Text.
BEGIN

Time for Canada Post to become a private, for-profit business

On Wednesday, Canada Post confirmed what most of us already know: that door-to-door mail delivery is out-dated, expensive, and unsustainable. Like the slow and painful demise of tape cassettes and movie rentals from Blockbuster, Canada Post is learning it will either need to adapt its business to the new marketplace or go out of business completely.

In fact, I believe the federal government should have used the June 2011 strike to privatize the crown corporation, completely severing it from the federal government’s books.

To attempt to reverse their slide into extinction, they announced a five-point action plan:

  • Converting the remaining one-third of households that receive door-to-door delivery to community mailboxes.
  • Introducing a “tiered” approach to lettermail: as of March 31, 2014, stamps will be sold in bulk at 85 cents per roll, or individually for $1 each. Stamps are currently 63 cents each, whether bought individually or in bulk.

END

Problem to solve. Retype the Canada Post text word for word from "Time for Canada" to "of business completely.".

Supplied data.
BEGIN

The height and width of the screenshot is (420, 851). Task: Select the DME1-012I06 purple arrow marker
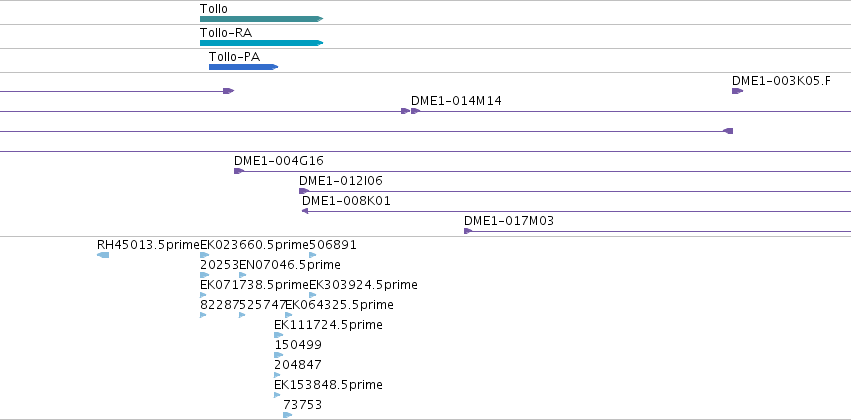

END

The completed task.
Time for Canada Post to become a private, for-profit business

On Wednesday, Canada Post confirmed what most of us already know: that door-to-door mail delivery is out-dated, expensive, and unsustainable. Like the slow and painful demise of tape cassettes and movie rentals from Blockbuster, Canada Post is learning it will either need to adapt its business to the new marketplace or go out of business completely.